I've always loved planning what I'm going to do with a space, and my first traditional workshop was no exception. I feel very fortunate to have a walkout basement with nice natural light, but my space is very limited to say the least. But that's the great thing about traditional woodworking! All you need is space enough for a workbench and some storage shelves. I hope this guide inspires you to create a traditional woodworking workshop where you spend countless quality hours creating beautiful furniture! Please send me photos of your workshops!

*2.1 Where can you put your traditional woodworking work shop?*






The beautiful truth about traditional woodworking with hand tools is that you don't need much space to get started; just a small room. A couple years ago we needed to move into a new house with more bedrooms, but with a much smaller basement. Because of this I sadly sold most of my big power tools (table saw, jointer, band saw, router table, etc.). But this apparent setback was really a blessing because my 8′x14′ basement space was perfect for a traditional woodworking shop! Heck, you can even use a spare bedroom if you have to.

*2.2 Sketching Your Workshop Space*






Part of the fun of getting involved in traditional woodworking is planning where you're going to put your new workbench and beloved tools. I like to just take out some grid paper (you remember it from high school algebra, right?) and sketch away! It will help you see if you've got enough room for that dream workbench, plus all your tools.

*2.3 Woodworking Hand Tool Storage*






It's no secret…I've become obsessed with traditional woodworking hand tools; both old and new. Hand tools are so beautiful that it would be a shame to store them in a closet or under your workbench where you (and let's face it…others too) can always see them. That explains why so many traditional woodworkers spend so much of their woodworking energy on building display cases, shelves, and tills. But it's not all for showing off our "babies" and gratifying our tool lust. Our "babies" can break a handle or shatter a plane body if not securely stored. The above video shows how I store (and display) my coveted tool collection.

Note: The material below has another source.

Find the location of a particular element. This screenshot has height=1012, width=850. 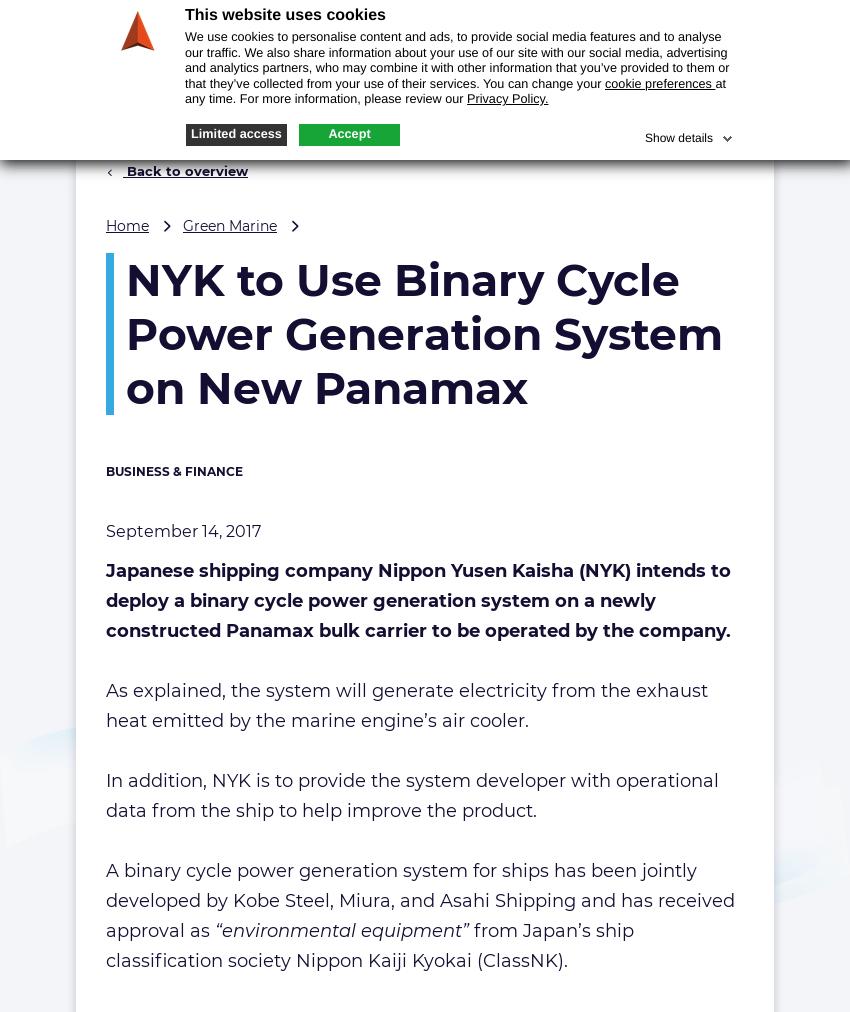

Follow the below link for step 3:

*Shortcut to Joshua's 10 steps:*
Step 1: Buy the Right Woodworking Hand Tools
Step 2: Setup Your Workshop & Tool Storage
Step 3: Learn how to Tune, Refurbish, & Sharpen Tools
Step 4: Learn how to Use Woodworking Hand Tools
Step 5: Learn how to Design Woodworking Projects
Step 6: Learn to Prepare Wood: Square & Straight
Step 7: Learn how to Layout & Mark the Wood
Step 8: Joinery: Learn how to Layout & Cut Joints
Step 9: Learn how to Assemble & Glue-up
Step 10: Learn how to Finish the Wood


----------



## WoodAndShop (Apr 8, 2014)

*|Step 3| Learn how to Refurbish, Tune, & Sharpen Tools*






My wife loves to say, "hun, I think you love restoring hand tools almost as much as woodworking!" I think she's right. There's something magical about taking an antique (and very well built) woodworking hand tool and bringing it back to working order. Removing the rust, tuning up the parts, and sharpening the blade gives a feeling of satisfaction; especially when seeing the finished result. I get a feeling of a connection with the past, with my ancestors, with a time when things were made and done with a sense of pride and quality.










You'll soon realize that buying, refurbishing, and collecting heirloom hand tools can become addictive. I'll add more and more video tutorials to this page (at WoodAndShop.com) as I refurbish more and more types of traditional woodworking hand tools. So keep checking back!

*3.1 Sharpening hand plane irons (blades) and chisels:*

VIDEO: Deneb Puchalski shares a fantastic tutorial on how Lie-Nielsen company recommends that you sharpen plane irons (sorry, embedding playlists doesn't work on Lumberjocks, so watch it here).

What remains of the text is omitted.